Where needed you can make models deterministic by setting temperature to 0 with ...

celestialcheese · on April 19, 2023

> Where needed you can make models deterministic by setting temperature to 0 with a fixed model version

This isn't guaranteed - you'll still get differing responses to the same input with 0 temp. Here's one explanation [1]

Likewise, for certain tasks, the magic of the LLMs doesn't come through unless temp > 0. More specifically, with text cleanup tasks from OCR output, if temp=0, i've found that GPT-3.5/4 doesn't do as good of a job fixing really broken output.

That being said, you can mitigate this with proper evals and good old fashioned output validation.

1 - https://twitter.com/goodside/status/1608525976702525440?lang...

dwallin · on April 19, 2023

That's a really cool fact, thanks for sharing.

It's also worth noting that whether an LLM is deterministic or not is a matter of what token is selected. If it turns out to be valuable for results to be deterministic it is a tractable problem. You just need a token selection algorithm with deterministic results, which doesn't need to be something as simple as "always pick the top result". Seeds are a thing, and are used in diffusion models for exactly that reason.

lsy · on April 19, 2023

Simply holding temp to 0 or making the selection deterministic isn't an adequate solution unless the process is always run with the same set of inputs (at which point why not run the model once on all inputs and create a map?).

Ultimately with LLMs it's not possible (or desirable) to keep inputs separate from the rest of the prompt, so changing "give me the top X" to "give me the top Y" has the potential for a wildly different result. With traditional code we can achieve reliability because we sanitize and apply bounds to inputs, which then transit through the logic in a way we can reason about. The strength and weakness of an LLM is that it mashes up the input with the rest of its data and prompts, meaning we cannot predict the output for an arbitrary set of inputs.

dwallin · on April 19, 2023

Correct me if I misunderstand, but your point is that even if the textual content can be made deterministic the (form/shape/type?) of the output is not deterministic?

If you are expecting a specific format you can just check whether the LLM outputs the correct format, and return null or an error in that case. Given the input is arbitrary text, and assuming a non-trivial transformation, traditional code would need a way of handling failure cases anyways. This means your function either way would look something like:

Item from Universal Set -> Value of Type | Null

You need to reject the entire set of invalid inputs. However the sets of all valid and invalid inputs are often both infinite themselves and it’s also not guaranteed that this set is actually computable. Alternatively in these cases (and most commonly) you construct a calculable subset of inputs and reject the rest. However this means you are still rejecting an infinite number of valid inputs.

On the other hand an LLM always returns a value. Your job as a programmer using an LLM is instead to validate and narrow down the result type as much as possible. However the way they work means that for many cases they can output a valid output for a much wider range of inputs than you could do with traditional code in a reasonable amount of code complexity.
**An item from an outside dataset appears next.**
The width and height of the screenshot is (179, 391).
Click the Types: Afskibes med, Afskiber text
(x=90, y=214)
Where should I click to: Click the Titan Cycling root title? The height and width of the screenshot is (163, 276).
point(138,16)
For many tasks this is transformational.

charcircuit · on April 19, 2023

That is specific to OpenAI and not LLM in general. The nondeterministic part is how you sample the output. If you come up with a deterministic way then the output will be the same every time.
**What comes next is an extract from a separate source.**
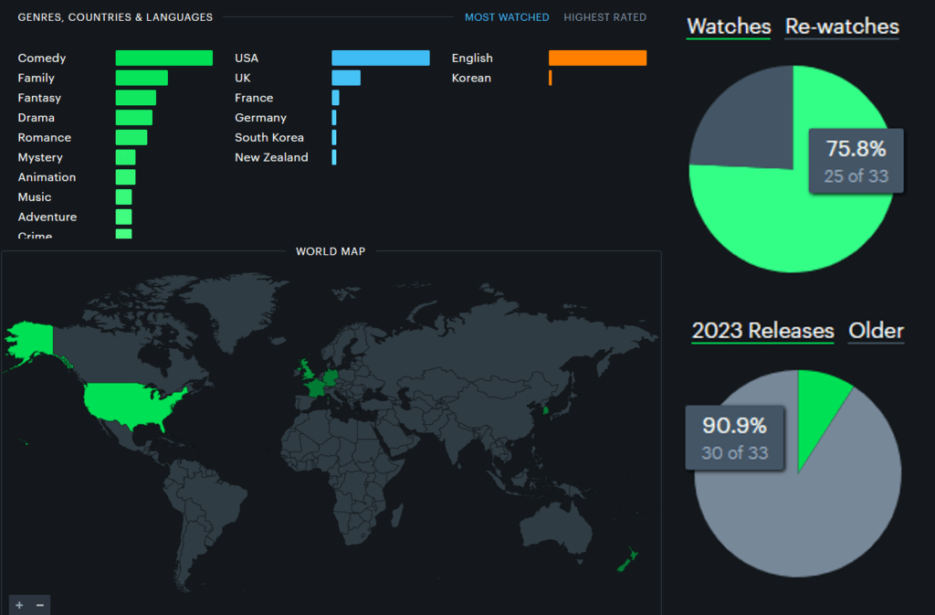Zoom out of the world map
The image size is (935, 615).
(39, 605)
thewataccount · on April 19, 2023

Even this can differ depending on the hardware and I think possibly driver versions IIRC.

The stable diffusion crowd has ran into this issue.

williamcotton · on April 19, 2023

I’ve had good luck with temp > 0, getting 5+ responses, and then having a mechanism that chooses the best response.

If the response is expected to be factual then the voting mechanism is just “pick the one with the most responses”, eg, you asked for the code to compute and return the standard deviation of some list of numbers… if four of the responses are 5.4 and one is 5.6, there are more votes for 5.4.

tehsauce · on April 19, 2023

Non-determinism is due to the implementation rather than the fundamental method. In principle a language model can be executed deterministically with any temperature you want.